* Extrait à lire
+++++
Devant passer ce 23 août à la télévision dans le cadre du débat organisé par le CNC, Jean Ping a faussé compagnie à tout le monde. Ce qui a donné lieu à un communiqué de l’équipe de campagne d’Ali Bongo, auquel a répondu le staff du «candidat consensuel» de l’opposition.
Alors que l’essentiel de son état-major de campagne, composé entre autres de Casimir Oyé Mba et Didjob Divungi Di Ndinge, l’attendait ce mardi 23 août à Gabon Télévision pour son passage au débat télévisé organisé par le Conseil national de la communication (CNC), Jean Ping a désappointé tout le monde en brillant par son absence.
Des réactions à cette attitude ont immédiatement été enregistrées, notamment du staff de campagne du candidat Ali Bongo qui a publié, dans la soirée, le communiqué ci-après livré in extenso : «L’équipe de campagne du candidat Ali Bongo Ondimba s’étonne et dénonce le comportement du candidat Jean Ping qui ce soir a montré le mépris qu’il porte au peuple gabonais et à ses institutions en refusant de se présenter à l’émission de débat organisée par le CNC dans le cadre de l’élection présidentielle.
+++++
(Données de positions cibles)
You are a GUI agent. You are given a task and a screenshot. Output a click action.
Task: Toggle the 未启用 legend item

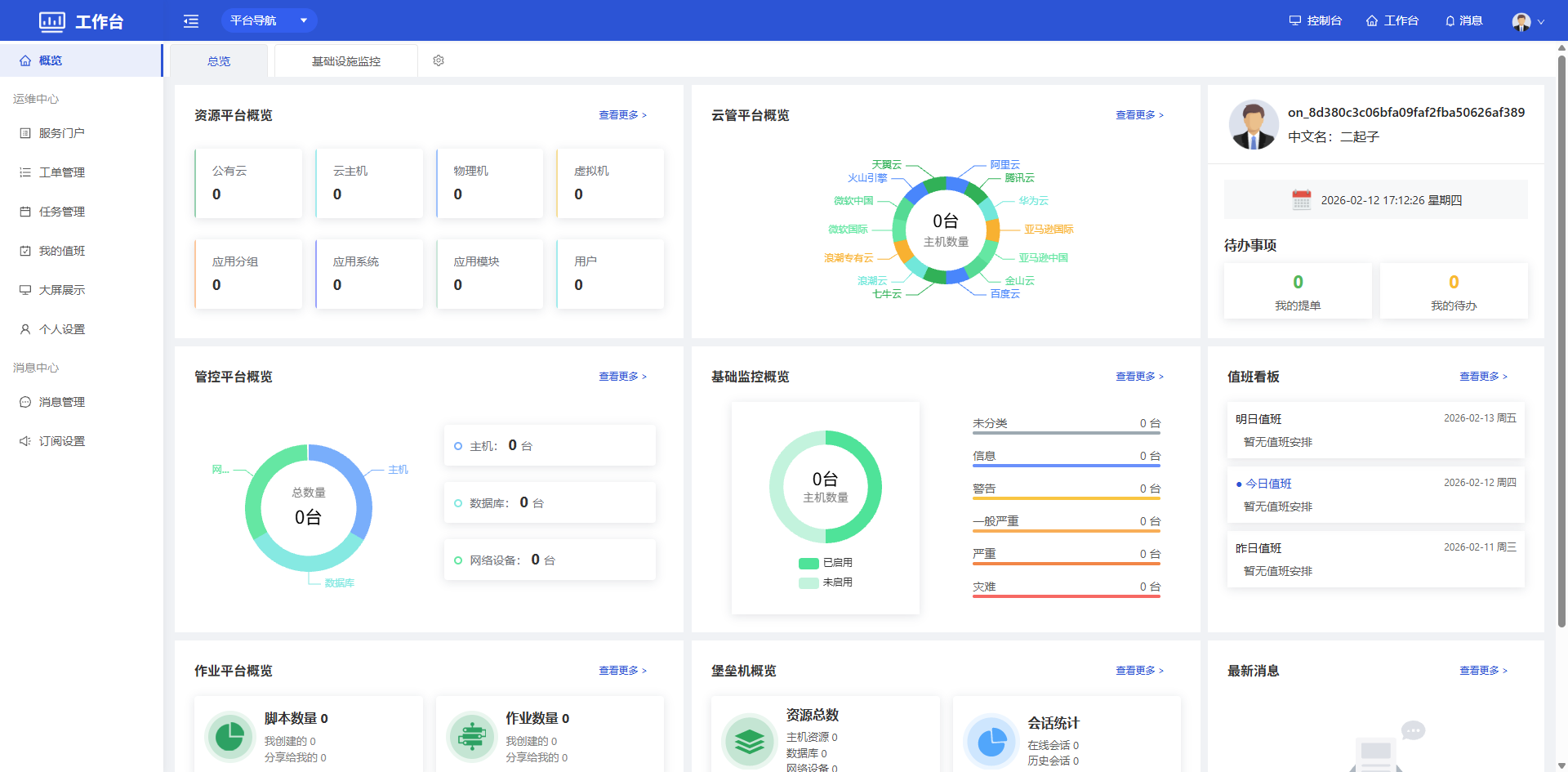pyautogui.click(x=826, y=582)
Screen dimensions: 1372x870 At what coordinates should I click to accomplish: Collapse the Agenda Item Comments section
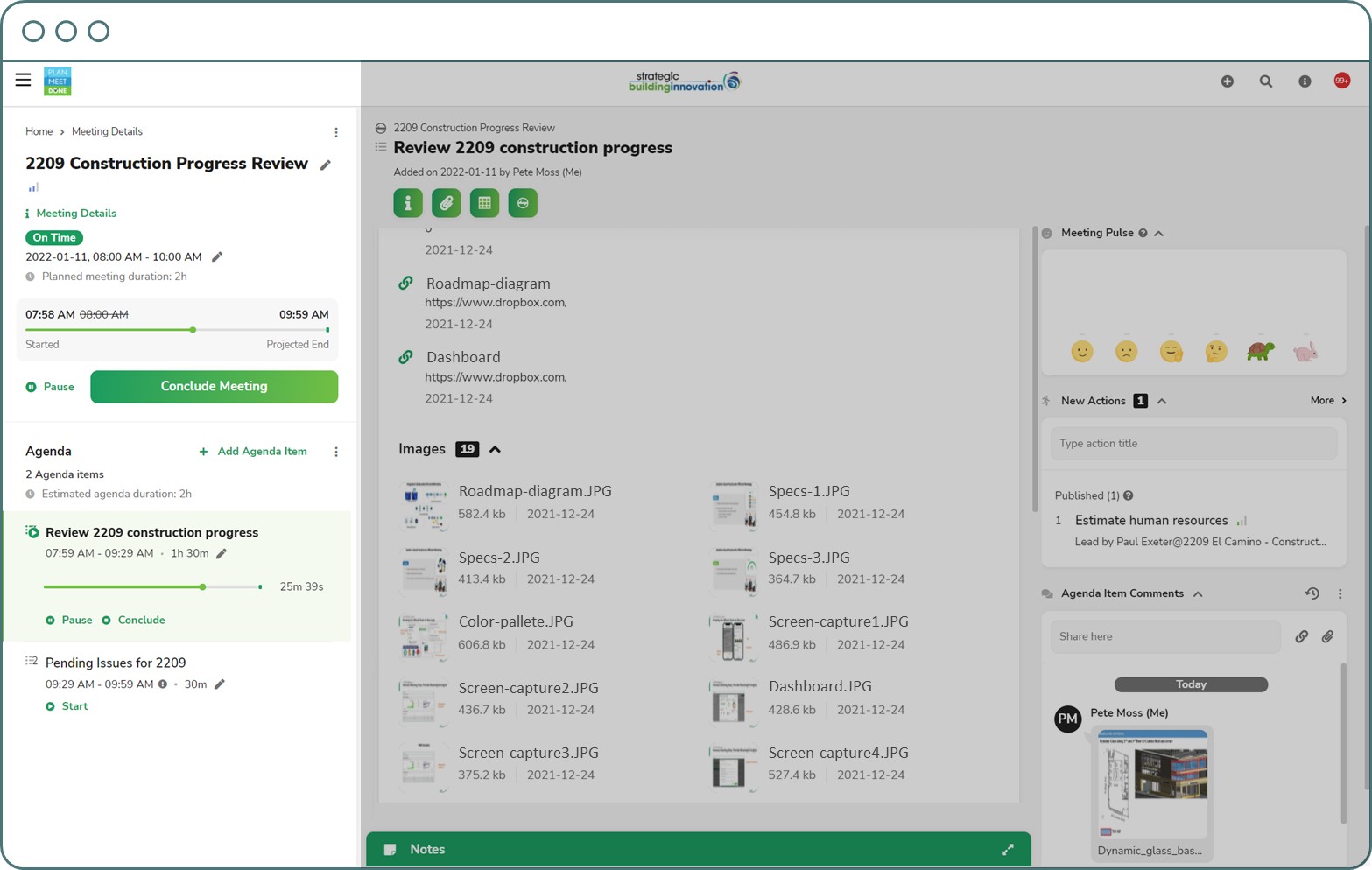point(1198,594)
+++++
* Consignes à suivre
1. Indiquez si chacune des affirmations suivantes concorde avec l'extrait sur l'absence de Jean Ping au débat télévisé, en répondant par oui ou par non et en citant mot pour mot les termes qui permettent de trancher. (a) Le débat télévisé était organisé par le Conseil national de la communication. (b) Jean Ping s'est présenté à Gabon Télévision le mardi 23 août. (c) L'équipe de campagne d'Ali Bongo a publié son communiqué le lendemain matin.
2. Prolongez l'extrait sur l'absence de Jean Ping au débat télévisé à partir de l'endroit où il s'arrête.
Les données ci-dessus ne sont pas nécessaires.

* Les réponses
1.
(a) Oui : « débat télévisé organisé par le Conseil national de la communication (CNC) ».
(b) Non : « Jean Ping a désappointé tout le monde en brillant par son absence ».
(c) Non : « a publié, dans la soirée, le communiqué ».

2.
Attendu par le peuple gabonais pour répondre aux questions légitimes sur son projet de société et aux questions tout aussi légitimes sur les nombreuses affaires de corruption et de rétro-commissions dans lesquelles lui et ses enfants sont impliqués, le candidat Jean Ping a choisi la fuite, prouvant encore une fois son incapacité à affronter la réalité et montrant ainsi qu’il représente un véritable risque pour le pays.»
Un peu plus tôt, en fin d’après-midi, un premier communiqué signé de «la coordination nationale de campagne du candidat Jean Ping» indiquait que celui-ci «demande au CNC l’organisation d’un véritable débat contradictoire entre les candidats», soulignant que son candidat «invite Monsieur Ali Bongo Ondimba à un débat télévisé devant la Nation, organisé sous l’égide du CNC, avec la participation des journalistes choisis par les candidats et représentant la diversité de la presse et des médias de notre pays.»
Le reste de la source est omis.